13 Mars 2018

Tunisie: Culture - Une question d'abondance

Ce qui a filtré du ministère des Affaires culturelles à propos des JMC et du retour à l'ancien festival de la musique est donc confirmé. De même que tout ce qui concerne l'extension des «Journées de Carthage» à autres que les arts de scène.

C'est un bouleversement, il n'y a pas à dire. Dont, avouons, on ne sait quelles pourraient être les suites.

On a des craintes quant au futur des JMC.

Aucune réserve sur Achraf Chargui, le nouveau directeur. De la même veine que son excellent prédécesseur, Hamdi Makhlouf : musicologue, pratiquant avéré, plutôt adepte des «musiques du monde». Le choix du ministère va dans le sens de la continuité ; et c'est une très bonne chose, car les liens noués avec le réseau des festivals internationaux, principalement méditerranéens, sont ainsi préservés. De plus (et l'on n'a eu de cesse de le rappeler tout au long des trois dernières sessions) cela répond à la sociologie des publics actuels : aux goûts de près de 65% de nos jeunes aujourd'hui.

On s'interroge, en revanche, sur l'opportunité d'un retour («simultané ») à l'ancien festival de la musique.
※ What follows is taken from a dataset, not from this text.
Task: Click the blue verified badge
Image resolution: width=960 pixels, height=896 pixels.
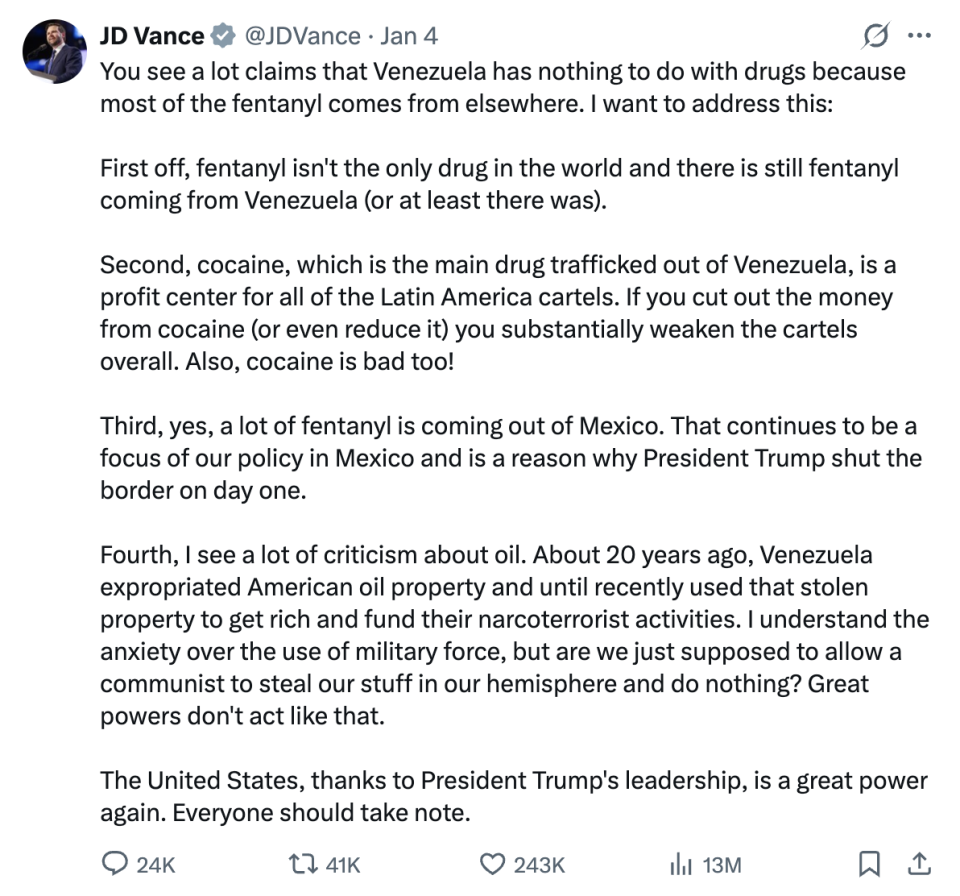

Si le but est de combler l'absence (souvent déplorée) de la chanson classique, pourquoi recourir à deux versions? Compléter le programme des «journées» n'y aurait-il pas suffi ?

On ne comprend pas, ensuite : que seraient les deux contenus ? Des JMC sans musique classique et un festival de musique sans musiques du monde ? Ou deux programmations ouvertes empiétant l'une sur l'autre, en butte à de fréquents doublons ?

Le financement, enfin .Un mystère. Les «journées musicales » subissaient déjà une coupure budgétaire, l'an dernier. Une grosse : le tiers en moins. Qu'est-ce à dire ? Que l'on rajoute un festival à la musique pour «compenser» sa pénurie ?!?

Question, surtout, au sujet de ces «Journées de Carthage», promises à tout le monde désormais.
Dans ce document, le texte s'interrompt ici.